Breakfast in the Catskills was bountiful. If the hotel was kosher it combined the menu of a Second Avenue dairy restaurant with the display case of a King’s Highway Brooklyn bakery. Juices, fruits, sour cream, cottage pot and farmer cheese, blintzes, all manner of eggs, cereals hot and cold, lox, herring in cream or wine sauce, smoked whitefish, cod and kippers. Fresh baked onion rolls, poppy seed rolls, caraway crescents, fruit Danishes, coffee cakes, and last night’s left over strudel. If the hotel wasn’t Kosher – and the one I worked in wasn’t – then there was the gift of the forbidden animal; bacon and ham.
My mother prepared us breakfast every day of the week because she was
not about to send us off to school on an empty stomach. Yet the only
day I really remember eating breakfast was on Saturday. Not because she
cooked an elaborate spread, but because we were left to fend for
ourselves. It was the one morning my parents slept in – probably only
to about 8 or 9, but it seemed like all morning and it was a thrill to be without parental supervision in the dining room. My siblings and I weren’t what
you’d call “skilled” in the culinary arts, but we were quite capable of
pouring a bowl cereal…and that’s where the trouble started.

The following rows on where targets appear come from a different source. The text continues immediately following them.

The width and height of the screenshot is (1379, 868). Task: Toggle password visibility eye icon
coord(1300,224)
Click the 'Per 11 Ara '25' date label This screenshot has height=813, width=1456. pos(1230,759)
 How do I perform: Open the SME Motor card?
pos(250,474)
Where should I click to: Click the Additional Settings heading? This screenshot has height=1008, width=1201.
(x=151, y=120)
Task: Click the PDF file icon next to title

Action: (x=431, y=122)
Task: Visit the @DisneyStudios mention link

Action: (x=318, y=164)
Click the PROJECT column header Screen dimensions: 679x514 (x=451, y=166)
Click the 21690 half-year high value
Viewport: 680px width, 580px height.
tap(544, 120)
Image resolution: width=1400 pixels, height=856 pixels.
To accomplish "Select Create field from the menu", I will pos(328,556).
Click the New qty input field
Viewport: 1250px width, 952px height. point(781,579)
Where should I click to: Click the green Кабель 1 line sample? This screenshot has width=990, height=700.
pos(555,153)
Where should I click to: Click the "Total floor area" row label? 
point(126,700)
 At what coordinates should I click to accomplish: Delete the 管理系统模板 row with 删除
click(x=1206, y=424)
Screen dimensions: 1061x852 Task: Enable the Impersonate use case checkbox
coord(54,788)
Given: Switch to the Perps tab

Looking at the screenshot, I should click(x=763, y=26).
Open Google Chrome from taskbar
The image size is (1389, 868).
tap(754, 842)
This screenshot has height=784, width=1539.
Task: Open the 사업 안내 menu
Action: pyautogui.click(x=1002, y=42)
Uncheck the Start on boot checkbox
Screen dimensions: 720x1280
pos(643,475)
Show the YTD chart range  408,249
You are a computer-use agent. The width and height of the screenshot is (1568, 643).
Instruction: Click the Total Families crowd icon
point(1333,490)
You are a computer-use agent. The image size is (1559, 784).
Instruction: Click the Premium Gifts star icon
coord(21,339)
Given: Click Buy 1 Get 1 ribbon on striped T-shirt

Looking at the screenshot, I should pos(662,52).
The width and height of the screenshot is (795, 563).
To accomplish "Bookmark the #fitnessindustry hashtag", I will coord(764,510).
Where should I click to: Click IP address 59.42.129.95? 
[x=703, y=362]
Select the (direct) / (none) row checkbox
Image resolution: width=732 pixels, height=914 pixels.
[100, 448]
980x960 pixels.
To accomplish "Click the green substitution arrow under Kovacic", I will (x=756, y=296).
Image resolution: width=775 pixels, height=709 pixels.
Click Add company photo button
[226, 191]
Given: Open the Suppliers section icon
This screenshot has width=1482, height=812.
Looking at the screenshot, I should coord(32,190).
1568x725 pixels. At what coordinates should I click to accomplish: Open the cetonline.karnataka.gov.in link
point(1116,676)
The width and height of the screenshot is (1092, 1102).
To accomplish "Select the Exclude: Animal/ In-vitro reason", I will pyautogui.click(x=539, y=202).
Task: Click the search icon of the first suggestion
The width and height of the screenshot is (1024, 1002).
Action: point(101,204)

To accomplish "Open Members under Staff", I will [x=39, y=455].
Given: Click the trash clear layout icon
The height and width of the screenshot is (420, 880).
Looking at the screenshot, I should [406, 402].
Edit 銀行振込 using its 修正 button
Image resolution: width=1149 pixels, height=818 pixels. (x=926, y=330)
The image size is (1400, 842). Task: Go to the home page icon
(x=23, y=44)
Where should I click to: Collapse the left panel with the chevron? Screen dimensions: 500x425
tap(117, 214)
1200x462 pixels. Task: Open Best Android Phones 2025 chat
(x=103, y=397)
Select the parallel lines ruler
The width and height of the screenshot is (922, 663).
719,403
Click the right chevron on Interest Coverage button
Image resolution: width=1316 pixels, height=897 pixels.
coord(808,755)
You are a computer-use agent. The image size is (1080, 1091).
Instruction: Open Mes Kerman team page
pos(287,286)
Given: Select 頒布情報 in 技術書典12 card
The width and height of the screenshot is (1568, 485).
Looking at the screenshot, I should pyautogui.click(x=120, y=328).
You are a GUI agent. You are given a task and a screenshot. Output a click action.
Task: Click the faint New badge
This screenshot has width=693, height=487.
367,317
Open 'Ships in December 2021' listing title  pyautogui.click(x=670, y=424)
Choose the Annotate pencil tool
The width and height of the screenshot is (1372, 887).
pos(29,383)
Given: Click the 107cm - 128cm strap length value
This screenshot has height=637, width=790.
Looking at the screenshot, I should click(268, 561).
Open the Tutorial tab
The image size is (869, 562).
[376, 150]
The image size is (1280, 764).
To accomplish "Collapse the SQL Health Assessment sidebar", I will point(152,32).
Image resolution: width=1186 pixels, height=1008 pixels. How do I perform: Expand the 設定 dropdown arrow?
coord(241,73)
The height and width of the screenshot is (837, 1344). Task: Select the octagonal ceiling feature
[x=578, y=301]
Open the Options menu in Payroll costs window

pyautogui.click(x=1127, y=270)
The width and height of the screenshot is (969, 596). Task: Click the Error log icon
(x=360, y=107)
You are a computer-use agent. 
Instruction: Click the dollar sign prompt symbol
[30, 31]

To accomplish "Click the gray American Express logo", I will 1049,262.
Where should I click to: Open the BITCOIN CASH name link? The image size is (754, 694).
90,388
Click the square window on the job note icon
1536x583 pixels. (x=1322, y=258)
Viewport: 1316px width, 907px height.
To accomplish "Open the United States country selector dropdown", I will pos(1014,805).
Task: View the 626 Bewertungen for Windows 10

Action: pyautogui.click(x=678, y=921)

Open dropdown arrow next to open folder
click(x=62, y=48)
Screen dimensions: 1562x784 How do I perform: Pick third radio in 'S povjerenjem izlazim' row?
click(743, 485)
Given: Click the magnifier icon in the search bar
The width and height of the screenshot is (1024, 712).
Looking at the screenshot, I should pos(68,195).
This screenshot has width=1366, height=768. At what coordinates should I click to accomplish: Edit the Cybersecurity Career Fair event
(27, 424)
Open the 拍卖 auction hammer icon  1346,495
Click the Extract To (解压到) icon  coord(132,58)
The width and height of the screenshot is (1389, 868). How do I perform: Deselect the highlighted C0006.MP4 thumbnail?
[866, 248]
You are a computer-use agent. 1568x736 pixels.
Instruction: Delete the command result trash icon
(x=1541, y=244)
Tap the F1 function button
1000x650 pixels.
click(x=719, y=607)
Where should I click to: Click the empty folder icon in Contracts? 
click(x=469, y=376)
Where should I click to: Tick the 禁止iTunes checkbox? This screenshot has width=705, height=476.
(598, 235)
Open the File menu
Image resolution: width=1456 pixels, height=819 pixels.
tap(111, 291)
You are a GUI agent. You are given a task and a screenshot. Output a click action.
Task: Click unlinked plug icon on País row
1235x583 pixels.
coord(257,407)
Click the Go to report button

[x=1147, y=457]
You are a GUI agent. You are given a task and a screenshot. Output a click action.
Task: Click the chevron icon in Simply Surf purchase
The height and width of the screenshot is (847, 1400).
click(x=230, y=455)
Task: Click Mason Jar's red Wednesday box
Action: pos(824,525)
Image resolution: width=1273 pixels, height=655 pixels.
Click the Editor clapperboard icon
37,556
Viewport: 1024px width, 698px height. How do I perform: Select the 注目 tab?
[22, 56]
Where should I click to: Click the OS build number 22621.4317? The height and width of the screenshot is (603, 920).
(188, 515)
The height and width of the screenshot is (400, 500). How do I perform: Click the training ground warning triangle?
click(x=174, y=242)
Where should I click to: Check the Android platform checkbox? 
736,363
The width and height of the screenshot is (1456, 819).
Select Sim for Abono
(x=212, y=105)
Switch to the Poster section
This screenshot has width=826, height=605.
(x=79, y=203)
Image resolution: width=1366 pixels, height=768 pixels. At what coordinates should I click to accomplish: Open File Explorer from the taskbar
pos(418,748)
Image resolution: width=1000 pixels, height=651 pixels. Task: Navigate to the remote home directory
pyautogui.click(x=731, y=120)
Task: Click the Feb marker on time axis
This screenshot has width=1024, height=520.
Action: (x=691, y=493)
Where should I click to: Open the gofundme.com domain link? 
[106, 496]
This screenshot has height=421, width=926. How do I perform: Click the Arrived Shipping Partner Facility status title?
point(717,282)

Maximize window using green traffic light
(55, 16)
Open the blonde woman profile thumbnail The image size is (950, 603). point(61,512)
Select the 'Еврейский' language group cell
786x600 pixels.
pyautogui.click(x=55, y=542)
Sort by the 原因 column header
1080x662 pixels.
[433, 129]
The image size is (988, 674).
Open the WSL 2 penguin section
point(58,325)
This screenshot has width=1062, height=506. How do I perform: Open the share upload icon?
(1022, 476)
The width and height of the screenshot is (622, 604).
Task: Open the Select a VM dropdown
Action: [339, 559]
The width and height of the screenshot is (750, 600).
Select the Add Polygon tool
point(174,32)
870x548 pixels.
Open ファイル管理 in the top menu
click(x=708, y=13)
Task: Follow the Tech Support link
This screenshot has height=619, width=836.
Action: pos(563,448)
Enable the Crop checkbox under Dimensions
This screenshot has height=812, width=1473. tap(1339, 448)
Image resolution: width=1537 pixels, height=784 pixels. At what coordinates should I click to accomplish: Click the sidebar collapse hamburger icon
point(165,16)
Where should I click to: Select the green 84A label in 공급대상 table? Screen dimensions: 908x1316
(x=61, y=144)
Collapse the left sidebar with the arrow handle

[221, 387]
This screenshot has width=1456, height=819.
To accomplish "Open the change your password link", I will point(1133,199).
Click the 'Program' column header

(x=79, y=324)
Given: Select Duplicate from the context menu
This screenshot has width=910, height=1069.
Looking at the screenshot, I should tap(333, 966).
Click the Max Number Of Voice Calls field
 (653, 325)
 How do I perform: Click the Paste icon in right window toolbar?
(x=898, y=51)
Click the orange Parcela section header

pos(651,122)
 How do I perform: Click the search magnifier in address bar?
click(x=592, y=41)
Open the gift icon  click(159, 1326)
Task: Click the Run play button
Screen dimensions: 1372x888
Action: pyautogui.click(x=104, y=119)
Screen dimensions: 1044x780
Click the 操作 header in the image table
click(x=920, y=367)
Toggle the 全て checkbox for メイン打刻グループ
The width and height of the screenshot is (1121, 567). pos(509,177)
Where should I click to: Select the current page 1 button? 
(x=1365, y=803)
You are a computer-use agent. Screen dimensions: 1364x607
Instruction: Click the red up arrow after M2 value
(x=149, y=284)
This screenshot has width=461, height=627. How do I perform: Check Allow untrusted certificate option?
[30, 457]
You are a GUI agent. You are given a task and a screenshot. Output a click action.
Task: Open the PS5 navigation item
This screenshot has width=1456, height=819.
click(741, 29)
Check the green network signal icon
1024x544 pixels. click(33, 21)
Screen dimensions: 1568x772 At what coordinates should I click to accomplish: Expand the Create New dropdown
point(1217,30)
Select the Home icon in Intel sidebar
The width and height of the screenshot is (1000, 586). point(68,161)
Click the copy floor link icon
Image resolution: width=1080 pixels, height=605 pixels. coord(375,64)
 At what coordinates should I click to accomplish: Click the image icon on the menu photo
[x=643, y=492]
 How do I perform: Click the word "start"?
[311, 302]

These were the days before whole grains, when cereal was “crack” for kids, so filled with sugar one bowl probably exceeded your daily nutritional requirements for carbohydrates. There was no fiber to be found and we LOVED it. While in grammar school, we were allowed to “request” our favorite brand, but my mother had a strict food budget, so we never knew what we were actually going to find in the cupboard. If your choice was on sale, then it was your lucky week and the world was your oyster.